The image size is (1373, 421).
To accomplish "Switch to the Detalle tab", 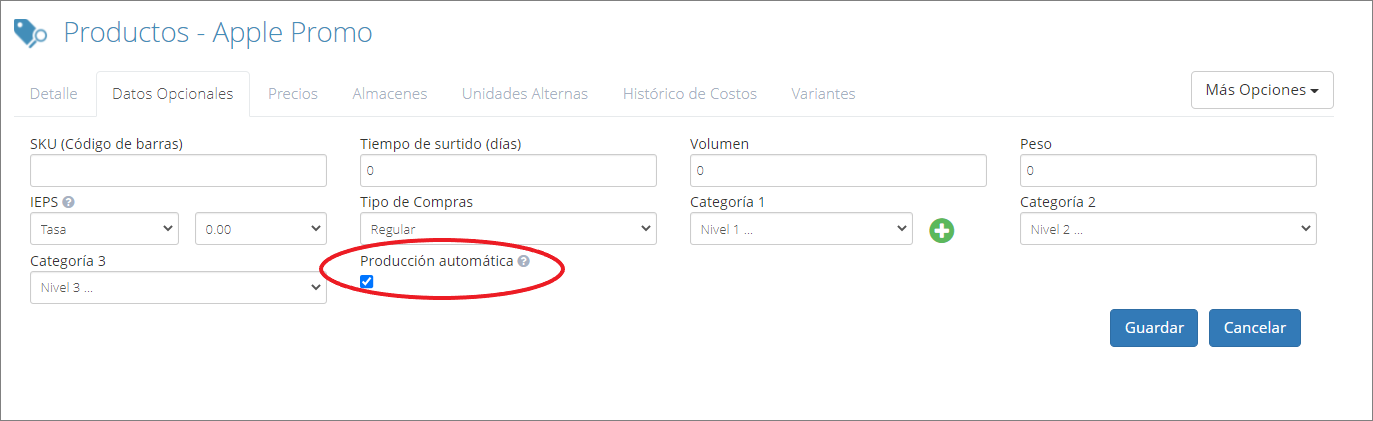I will pyautogui.click(x=54, y=93).
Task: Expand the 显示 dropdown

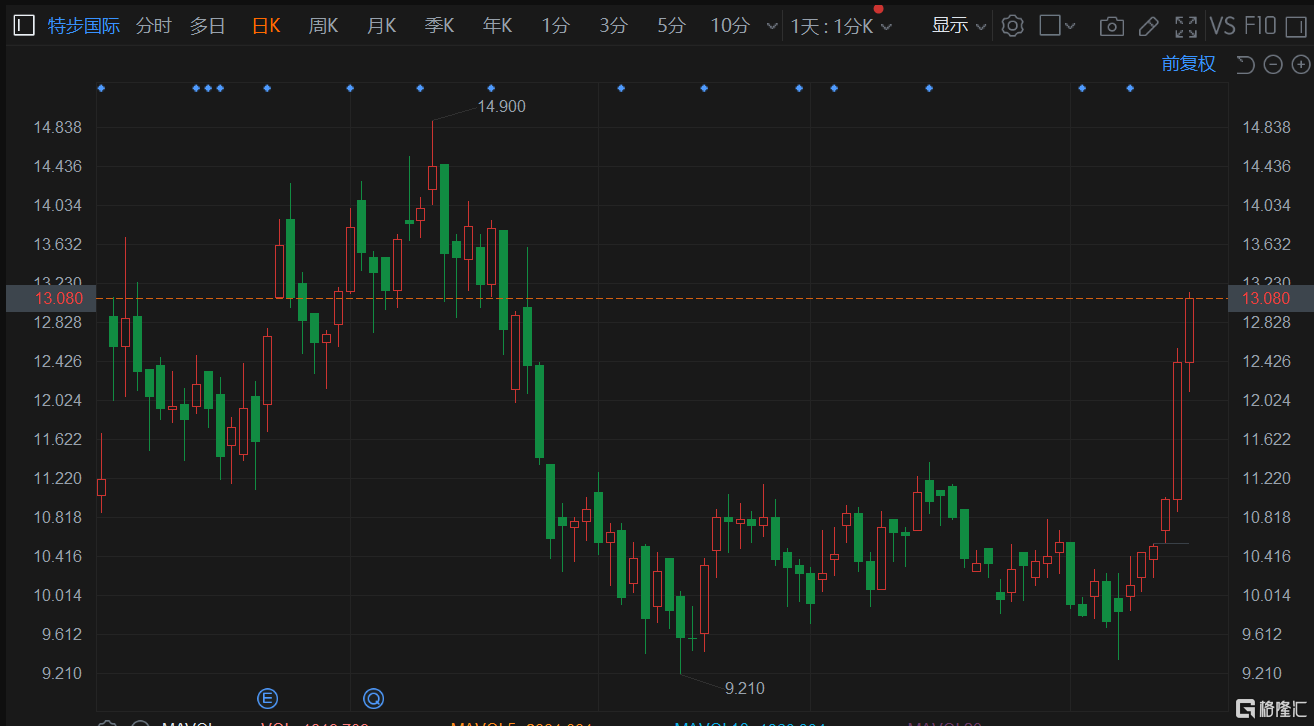Action: pyautogui.click(x=959, y=26)
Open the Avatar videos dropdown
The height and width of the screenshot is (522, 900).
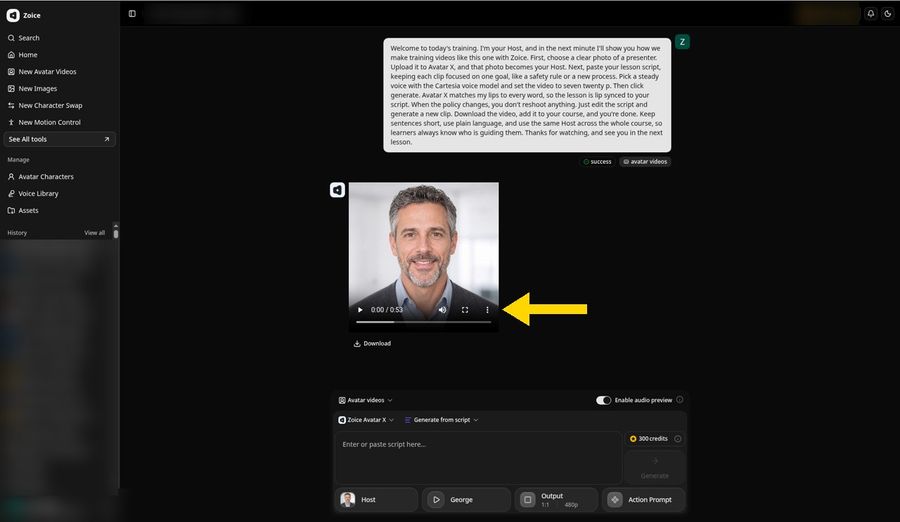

━━━

- **Work to be completed**
Output verbatim the lines beginning at the line with "Open the Avatar videos dropdown" and ending at the last line of the material above, inclusive. Do not carry over any pictures.

- **Response box**
Open the Avatar videos dropdown
The height and width of the screenshot is (522, 900).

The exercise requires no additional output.